• TASK GOAL:
Please return every record below exactly as it stands.

(Records drawn from a dataset)
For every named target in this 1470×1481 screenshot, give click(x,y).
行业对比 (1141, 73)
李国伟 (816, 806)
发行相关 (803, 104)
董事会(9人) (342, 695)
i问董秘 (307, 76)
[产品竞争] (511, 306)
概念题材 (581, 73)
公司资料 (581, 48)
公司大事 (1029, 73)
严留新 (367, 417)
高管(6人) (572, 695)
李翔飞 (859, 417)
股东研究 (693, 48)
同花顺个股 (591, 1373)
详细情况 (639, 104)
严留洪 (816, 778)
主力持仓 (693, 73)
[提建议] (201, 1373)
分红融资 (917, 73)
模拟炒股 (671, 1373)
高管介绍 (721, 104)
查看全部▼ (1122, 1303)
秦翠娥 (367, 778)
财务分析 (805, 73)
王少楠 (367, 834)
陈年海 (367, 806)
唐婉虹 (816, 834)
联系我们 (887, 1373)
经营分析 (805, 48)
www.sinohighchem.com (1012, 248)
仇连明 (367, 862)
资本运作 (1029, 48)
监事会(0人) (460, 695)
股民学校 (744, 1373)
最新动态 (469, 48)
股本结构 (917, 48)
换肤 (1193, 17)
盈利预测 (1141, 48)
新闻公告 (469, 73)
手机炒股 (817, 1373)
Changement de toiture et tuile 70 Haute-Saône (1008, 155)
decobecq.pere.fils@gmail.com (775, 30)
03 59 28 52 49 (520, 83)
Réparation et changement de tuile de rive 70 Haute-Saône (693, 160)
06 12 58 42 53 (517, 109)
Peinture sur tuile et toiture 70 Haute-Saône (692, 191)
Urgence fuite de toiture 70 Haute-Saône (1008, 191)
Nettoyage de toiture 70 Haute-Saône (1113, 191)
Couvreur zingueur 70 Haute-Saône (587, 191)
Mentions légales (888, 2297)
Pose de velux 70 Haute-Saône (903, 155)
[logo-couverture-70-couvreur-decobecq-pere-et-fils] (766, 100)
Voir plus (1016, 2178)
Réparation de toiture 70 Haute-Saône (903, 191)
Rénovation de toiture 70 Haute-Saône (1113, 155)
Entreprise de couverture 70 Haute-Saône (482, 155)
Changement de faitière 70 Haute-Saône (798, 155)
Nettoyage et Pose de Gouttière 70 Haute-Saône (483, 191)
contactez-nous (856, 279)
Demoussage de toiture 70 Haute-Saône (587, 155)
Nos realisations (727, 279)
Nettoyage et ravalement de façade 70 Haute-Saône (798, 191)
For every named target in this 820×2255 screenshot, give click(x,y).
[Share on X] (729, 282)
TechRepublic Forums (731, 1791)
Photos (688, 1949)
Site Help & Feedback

• EXERCISE SOLUTION:
For every named target in this 1470×1481 screenshot, give click(x,y).
行业对比 (1141, 73)
李国伟 (816, 806)
发行相关 (803, 104)
董事会(9人) (342, 695)
i问董秘 (307, 76)
[产品竞争] (511, 306)
概念题材 (581, 73)
公司资料 (581, 48)
公司大事 (1029, 73)
严留新 (367, 417)
高管(6人) (572, 695)
李翔飞 (859, 417)
股东研究 (693, 48)
同花顺个股 (591, 1373)
详细情况 (639, 104)
严留洪 (816, 778)
主力持仓 (693, 73)
[提建议] (201, 1373)
分红融资 (917, 73)
模拟炒股 (671, 1373)
高管介绍 (721, 104)
查看全部▼ (1122, 1303)
秦翠娥 (367, 778)
财务分析 (805, 73)
王少楠 (367, 834)
陈年海 (367, 806)
唐婉虹 (816, 834)
联系我们 (887, 1373)
经营分析 (805, 48)
www.sinohighchem.com (1012, 248)
仇连明 (367, 862)
资本运作 (1029, 48)
监事会(0人) (460, 695)
股民学校 (744, 1373)
最新动态 (469, 48)
股本结构 (917, 48)
换肤 (1193, 17)
盈利预测 (1141, 48)
新闻公告 (469, 73)
手机炒股 (817, 1373)
Changement de toiture et tuile 70 Haute-Saône (1008, 155)
decobecq.pere.fils@gmail.com (775, 30)
03 59 28 52 49 (520, 83)
Réparation et changement de tuile de rive 70 Haute-Saône (693, 160)
06 12 58 42 53 (517, 109)
Peinture sur tuile et toiture 70 Haute-Saône (692, 191)
Urgence fuite de toiture 70 Haute-Saône (1008, 191)
Nettoyage de toiture 70 Haute-Saône (1113, 191)
Couvreur zingueur 70 Haute-Saône (587, 191)
Mentions légales (888, 2297)
Pose de velux 70 Haute-Saône (903, 155)
[logo-couverture-70-couvreur-decobecq-pere-et-fils] (766, 100)
Voir plus (1016, 2178)
Réparation de toiture 70 Haute-Saône (903, 191)
Rénovation de toiture 70 Haute-Saône (1113, 155)
Entreprise de couverture 70 Haute-Saône (482, 155)
Changement de faitière 70 Haute-Saône (798, 155)
Nettoyage et Pose de Gouttière 70 Haute-Saône (483, 191)
contactez-nous (856, 279)
Demoussage de toiture 70 Haute-Saône (587, 155)
Nos realisations (727, 279)
Nettoyage et ravalement de façade 70 Haute-Saône (798, 191)
For every named target in this 820×2255 screenshot, give click(x,y).
[Share on X] (729, 282)
TechRepublic Forums (731, 1791)
Photos (688, 1949)
Site Help & Feedback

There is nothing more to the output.